:: YOUR TASK ::
Reproduce every one of the items below word for word, leaving nothing out and changing nothing.

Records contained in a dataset

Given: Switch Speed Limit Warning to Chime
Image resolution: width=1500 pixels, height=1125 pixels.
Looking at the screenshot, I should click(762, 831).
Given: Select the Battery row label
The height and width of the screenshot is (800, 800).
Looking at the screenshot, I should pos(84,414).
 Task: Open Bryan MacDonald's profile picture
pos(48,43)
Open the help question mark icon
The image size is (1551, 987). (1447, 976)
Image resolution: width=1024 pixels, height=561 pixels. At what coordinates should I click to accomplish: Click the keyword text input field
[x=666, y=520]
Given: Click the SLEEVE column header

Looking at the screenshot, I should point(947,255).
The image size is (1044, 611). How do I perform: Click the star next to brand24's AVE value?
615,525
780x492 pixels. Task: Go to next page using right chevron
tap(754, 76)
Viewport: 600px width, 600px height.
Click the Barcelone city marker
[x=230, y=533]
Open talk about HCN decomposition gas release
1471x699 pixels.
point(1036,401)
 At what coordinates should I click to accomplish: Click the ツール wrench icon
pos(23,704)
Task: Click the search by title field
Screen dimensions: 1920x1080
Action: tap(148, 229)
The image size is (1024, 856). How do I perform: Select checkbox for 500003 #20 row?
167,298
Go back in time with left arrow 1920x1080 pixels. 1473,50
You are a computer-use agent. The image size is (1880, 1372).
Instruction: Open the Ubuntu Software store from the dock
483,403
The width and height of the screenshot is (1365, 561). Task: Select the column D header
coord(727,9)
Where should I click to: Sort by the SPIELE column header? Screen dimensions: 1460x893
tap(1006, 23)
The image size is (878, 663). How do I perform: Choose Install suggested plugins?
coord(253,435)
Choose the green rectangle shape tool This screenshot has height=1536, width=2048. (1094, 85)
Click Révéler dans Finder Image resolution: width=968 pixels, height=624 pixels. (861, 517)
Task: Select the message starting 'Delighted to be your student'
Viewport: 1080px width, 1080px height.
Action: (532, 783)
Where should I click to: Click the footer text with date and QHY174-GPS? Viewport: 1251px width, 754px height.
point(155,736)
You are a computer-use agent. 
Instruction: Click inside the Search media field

:: THE RESPONSE ::
Given: Switch Speed Limit Warning to Chime
Image resolution: width=1500 pixels, height=1125 pixels.
Looking at the screenshot, I should click(762, 831).
Given: Select the Battery row label
The height and width of the screenshot is (800, 800).
Looking at the screenshot, I should pos(84,414).
 Task: Open Bryan MacDonald's profile picture
pos(48,43)
Open the help question mark icon
The image size is (1551, 987). (1447, 976)
Image resolution: width=1024 pixels, height=561 pixels. At what coordinates should I click to accomplish: Click the keyword text input field
[x=666, y=520]
Given: Click the SLEEVE column header

Looking at the screenshot, I should point(947,255).
The image size is (1044, 611). How do I perform: Click the star next to brand24's AVE value?
615,525
780x492 pixels. Task: Go to next page using right chevron
tap(754, 76)
Viewport: 600px width, 600px height.
Click the Barcelone city marker
[x=230, y=533]
Open talk about HCN decomposition gas release
1471x699 pixels.
point(1036,401)
 At what coordinates should I click to accomplish: Click the ツール wrench icon
pos(23,704)
Task: Click the search by title field
Screen dimensions: 1920x1080
Action: tap(148, 229)
The image size is (1024, 856). How do I perform: Select checkbox for 500003 #20 row?
167,298
Go back in time with left arrow 1920x1080 pixels. 1473,50
You are a computer-use agent. The image size is (1880, 1372).
Instruction: Open the Ubuntu Software store from the dock
483,403
The width and height of the screenshot is (1365, 561). Task: Select the column D header
coord(727,9)
Where should I click to: Sort by the SPIELE column header? Screen dimensions: 1460x893
tap(1006, 23)
The image size is (878, 663). How do I perform: Choose Install suggested plugins?
coord(253,435)
Choose the green rectangle shape tool This screenshot has height=1536, width=2048. (1094, 85)
Click Révéler dans Finder Image resolution: width=968 pixels, height=624 pixels. (861, 517)
Task: Select the message starting 'Delighted to be your student'
Viewport: 1080px width, 1080px height.
Action: (532, 783)
Where should I click to: Click the footer text with date and QHY174-GPS? Viewport: 1251px width, 754px height.
point(155,736)
You are a computer-use agent. 
Instruction: Click inside the Search media field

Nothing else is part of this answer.